• INPUT:
· · · · ·
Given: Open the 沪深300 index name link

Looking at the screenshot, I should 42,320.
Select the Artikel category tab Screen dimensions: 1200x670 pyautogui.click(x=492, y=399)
· · · · ·
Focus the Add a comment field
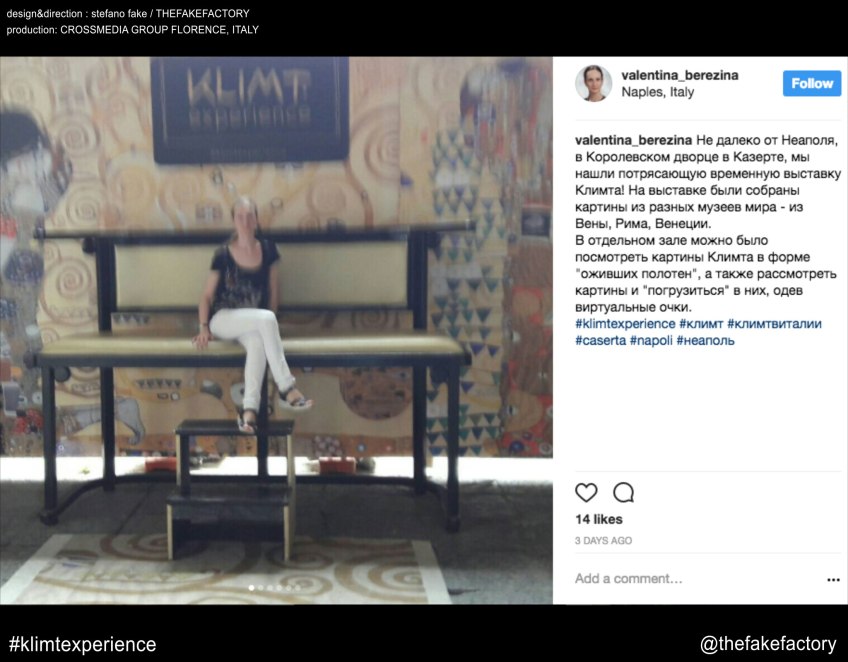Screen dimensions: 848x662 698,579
· · · · ·
• INSTRUCTIONS FOR THE TASK: Rewrite the entries starting at the line containing "Given: Open the 沪深300 index name link" and ending at the line containing "Select the Artikel" as a two-column CSV with the headers instruction and answer, one row per entry, with each field in quotation marks and its line breaks replaced by spaces.

• COMPLETE OUTPUT:
instruction,answer
"Given: Open the 沪深300 index name link","Looking at the screenshot, I should 42,320."
"Select the Artikel category tab Screen dimensions: 1200x670","pyautogui.click(x=492, y=399)"